**PASSAGE FOR REVIEW:**
★ ★ ★ ★ ★

Be clear-cut about what your needs are and remind others where your boundaries lay. Remind yourself why setting these boundaries is so crucial in the first place.

2. You laugh your needs off.

Our bodies react differently when we experience trauma. Some people freeze and other people fight. However, there’s another trauma response that doesn’t get as much attention.

To fawn is to respond to a threat by becoming agreeable.

People who fawn often attempt to please others, compromising their boundaries to make others happy and quell the conflict. It’s no wonder why people don’t listen when we laugh or apologize for our boundaries.

However, this isn’t our fault. According to clinical psychologist Ingrid Clayton Ph.D., “Developing safety in a predatory relationship is a fawner’s priority.” We want to feel safe and if it means compromising our mental health then fawners will do so.

But this stems from childhood trauma. “Fawners were often told expressing their emotions would only cause trouble and lead to pain,” says Clayton. Over time they learned to hide their feelings by people-pleasing and being agreeable.

However, engaging in this behaviour leads us to have both poor boundaries and self-esteem as we grow older.

If you want to stop fawning here’s what you can do, suggests therapist Michael G. Quirke:

  • Stop avoiding your feelings.
  • Validate your needs.
  • Practice self-care.
  • Develop firm boundaries.
  • Seek professional help if necessary.

3. You don’t take responsibility for enforcing them.

Remember that setting and keeping boundaries is your responsibility. Mojica states, “I thought it was their responsibility to respect and hear my boundary, but it was mine. When someone doesn’t hear it it’s because they don’t have capacity and then it’s up to me to follow through.”

“We cannot expect those around us to manage or assume our boundaries,” he continues, “We must set the standard and follow through.”

If you struggle with this then a change in mindset is necessary. Don’t make excuses for why you fail and don’t complain.

Also, don’t wait until the last minute to reinforce your boundaries. Immediately do it when someone compromises them.

4. You critique or ruminate rather than express a clear boundary.

Find yourself getting caught up in story mode when you are explaining a situation? Trust me, even I am guilty of doing this. However, when we are explaining our boundaries we mustn’t focus too much energy on the situation.

By getting back on track we ensure that we don’t lose the purpose of the conversation. But I get that it can be easier said than done.

Before a conversation, write down your main points and set a timer. Allow yourself a few minutes to explain the situation before moving on to the main point.

5. You don’t check first to see if they are open to meeting your needs.

“People aren’t entitled to meet your needs,” writes Mojica.

According to licensed counsellor Kate O’Brien, “We can’t force people to respect our boundaries, but we can enforce our boundaries.”

Be sure to set up limits and consequences when it comes to your boundaries. If someone is yelling at you, express that you need a minute. Then, when things have calmed down, approach the conversation again.

O’Brien also asks us to consider which boundaries are and aren’t flexible. Boundaries involving physical space may be a non-negotiable for you. However, the time taken for yourself may be slightly more flexible to negotiate.

6. You don’t trust your own instincts.

We get caught up in the boundaries we are told to enforce, but what happens when those boundaries don’t align with our needs?

Mojica writes, “I thought about them more than I felt them so they often came from books or therapists telling me what I should say rather than from my instinct.”

When you struggle to form boundaries, it’s crucial to create those boundaries from scratch.

According to Chantelle Pottermore and clinical psychologist Jacquelyn Johnson, you can try the following:

  • Reflecting on the importance of those boundaries.
  • Coming up with a few boundaries.
  • Reinforce those boundaries.
  • Limit your social media time.
  • Practice self-love.

By acknowledging our poor boundaries, we can implement methods to reinforce stronger and healthier boundaries.

★ ★ ★ ★ ★

**EXERCISE REQUIREMENTS:**
a - Write out the article on boundaries, starting with "Remember that setting" and going on through "someone compromises them.".
b - Decide whether each statement agrees with the article on boundaries, answering yes or no and quoting the deciding words: (i) Ingrid Clayton is described as a clinical psychologist. (ii) Kate O’Brien is described as a therapist. (iii) Boundaries involving physical space are presented as more flexible than the time taken for yourself.
c - List every person named in the article on boundaries.

**COLLECTED DATA:**
★ ★ ★ ★ ★

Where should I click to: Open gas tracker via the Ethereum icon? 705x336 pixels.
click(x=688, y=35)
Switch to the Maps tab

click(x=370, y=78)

★ ★ ★ ★ ★

**SOLUTIONS TO THE TASKS:**
a -
Remember that setting and keeping boundaries is your responsibility. Mojica states, “I thought it was their responsibility to respect and hear my boundary, but it was mine. When someone doesn’t hear it it’s because they don’t have capacity and then it’s up to me to follow through.”

“We cannot expect those around us to manage or assume our boundaries,” he continues, “We must set the standard and follow through.”

If you struggle with this then a change in mindset is necessary. Don’t make excuses for why you fail and don’t complain.

Also, don’t wait until the last minute to reinforce your boundaries. Immediately do it when someone compromises them.

b -
(i) Yes: "According to clinical psychologist Ingrid Clayton Ph.D."
(ii) No: "According to licensed counsellor Kate O’Brien"
(iii) No: "Boundaries involving physical space may be a non-negotiable for you. However, the time taken for yourself may be slightly more flexible to negotiate."

c -
Ingrid Clayton
Michael G. Quirke
Mojica
Kate O’Brien
Chantelle Pottermore
Jacquelyn Johnson